- [EXCERPTED TEXT]:
Over the next 10 years, I expect many more industries to be disrupted by software, with new world beating Silicon Valley companies doing the disruption in more cases than not.
Marc Andreessen – Venture Capitalist
We’ve been involved in engineering and tech automation for years. What surprises us is the observable breadth, depth, and impacts of automation (AI included) over the last five years, which COVID accelerated. What’s the big deal about automation?
“Automation exists to substitute work undertaken by humans with work done by machines, with the aim of increasing the quality and quantity of output at a reduced cost.” (Automation and Artificial Intelligence: How Machines Are Affecting People and Places’, Brooking Institution, January 24, 2019.)
COVID accelerated the adoption of automation. We’re especially seeing this if workers can’t work close together due to social distancing, the solution may be robots. We’re seeing this in coffee shops, distribution and meat packing plants. Automation stories are increasing in the U.S., China, India, and all parts of the world. For example, one of China’s big e-commerce companies, has a warehouse in Shanghai where 4 engineers service all the robots in a mega fulfillment center.
Amazon has an army of 100,000 robots that displace humans. What happens to VUCANs? We’re just beginning to see and understand the social impacts of automation.

- [EXTRACTED RECORDS]:

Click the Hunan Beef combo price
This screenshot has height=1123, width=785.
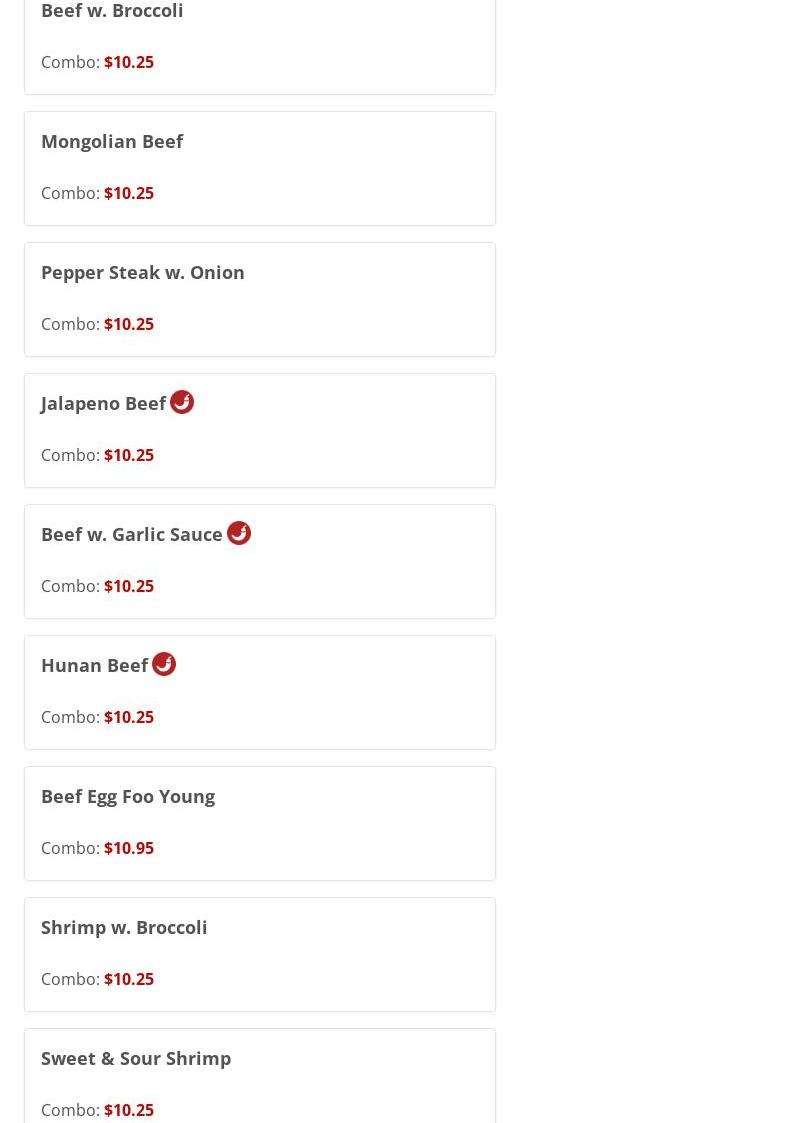click(x=129, y=717)
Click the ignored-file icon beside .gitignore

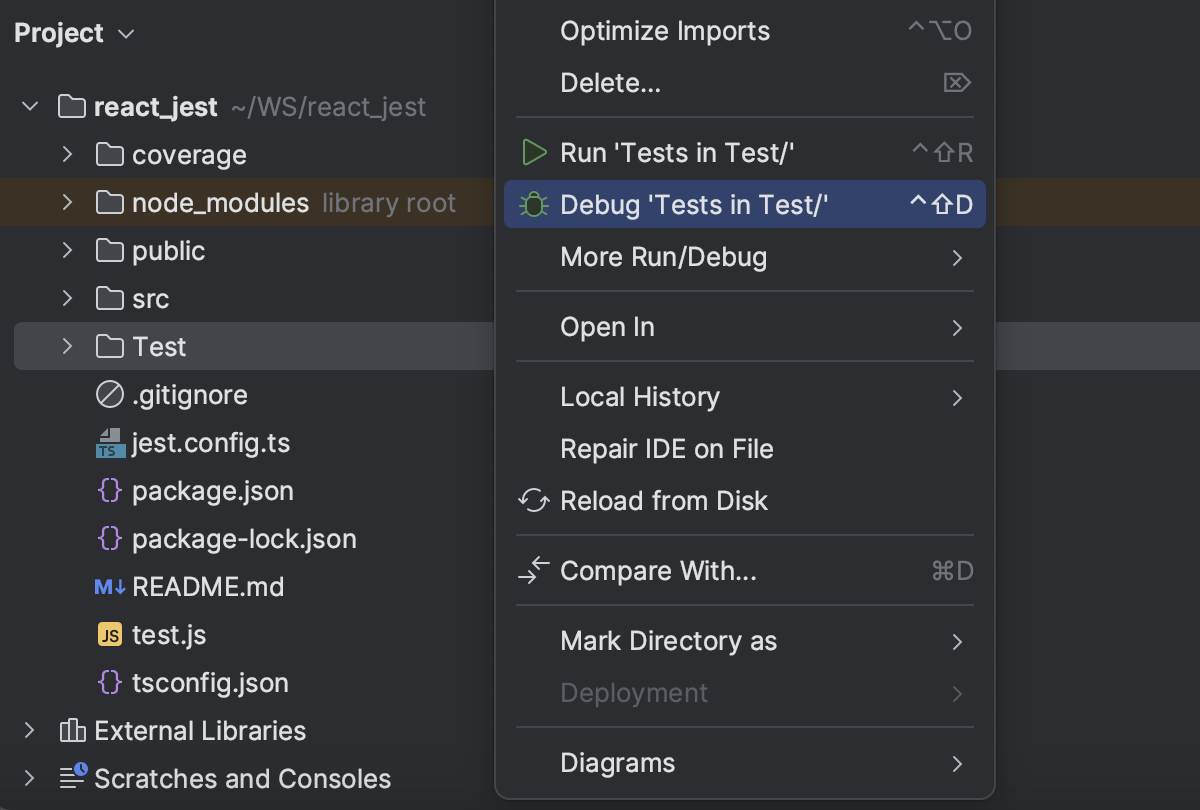[x=112, y=395]
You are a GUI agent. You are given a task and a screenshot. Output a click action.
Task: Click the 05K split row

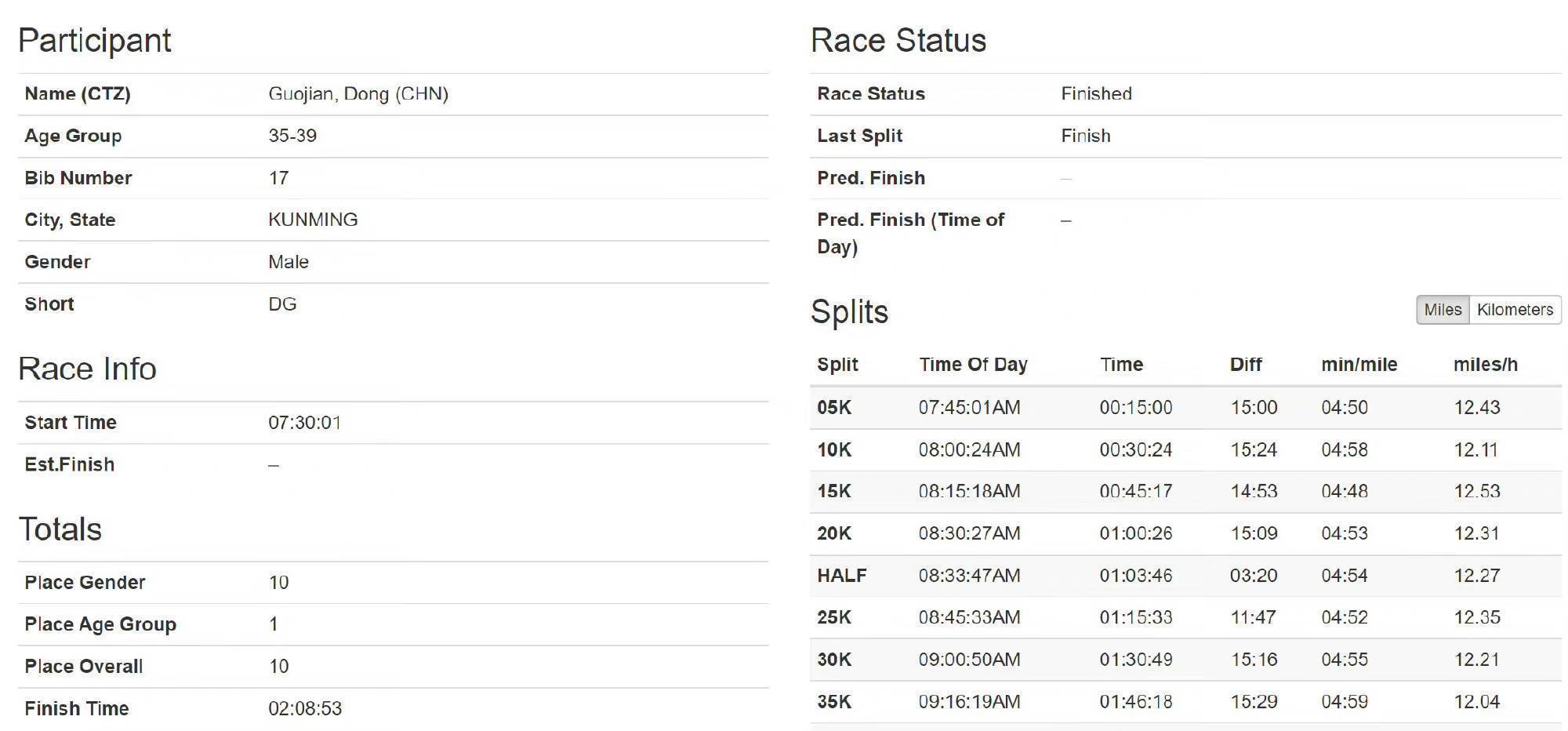tap(834, 408)
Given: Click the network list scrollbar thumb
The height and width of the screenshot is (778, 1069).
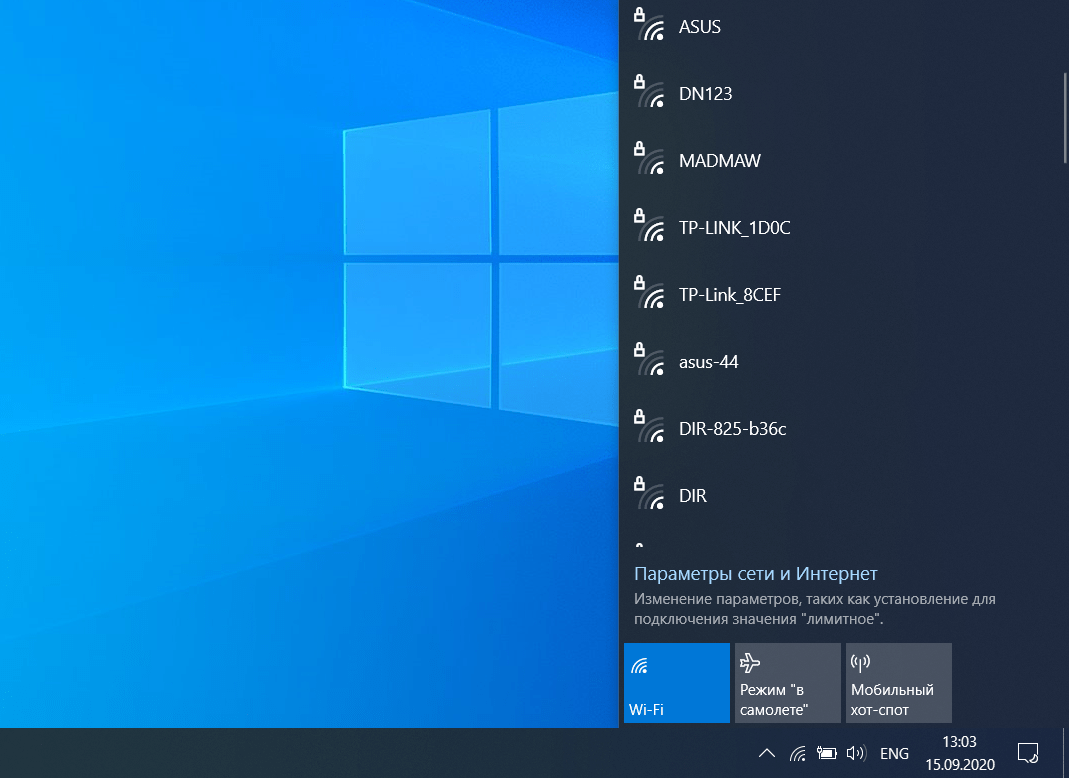Looking at the screenshot, I should coord(1065,118).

- [COMPLETE THE FOLLOWING]:
**a)** According to the text on automation, how many engineers service all the robots in the Shanghai mega fulfillment center?
**b)** Write what comes next in the text on automation, picking up after its last sentence.

- [TASK-BY-TASK ANSWERS]:
**a)** Four engineers.

**b)**
Story: Increasing automation should be a real concern to all workers. Over the past few years, most if not all established and legacy companies realize they must transform their ‘brick and mortar’ work models to online and automated models to survive and hopefully thrive.
Tech is coming at us faster than we can cope. We don’t yet have the social and human systems to address many of the tech challenges. We’ll have to start thinking about work differently and re-architect the nature of work itself in terms of what VUCANs can do and what machines can do.
Work Lesson Earned: Automation disrupts businesses and displaces VUCANs. And, automation results in real fear. The numbers are stunning:
“An estimated 67% of workers at U.S. technology companies are concerned about losing their jobs to digital capabilities powered by artificial intelligence, machine learning, and robotic software.” (‘Tech Workers Fear More Automation in Wake of Virus’, Wall Street Journal, May 29, 2020.)
You say: ‘So what? This won’t affect me.’ Maybe or maybe not. We just want to say: ‘Be prepared’. Years ago, Xerox PARC CEO Stephen Hoover said: “Every company is a tech company”. I guess he was right. In VUCA time, the logical extension may be ‘every person
is a tech person’. What do you think?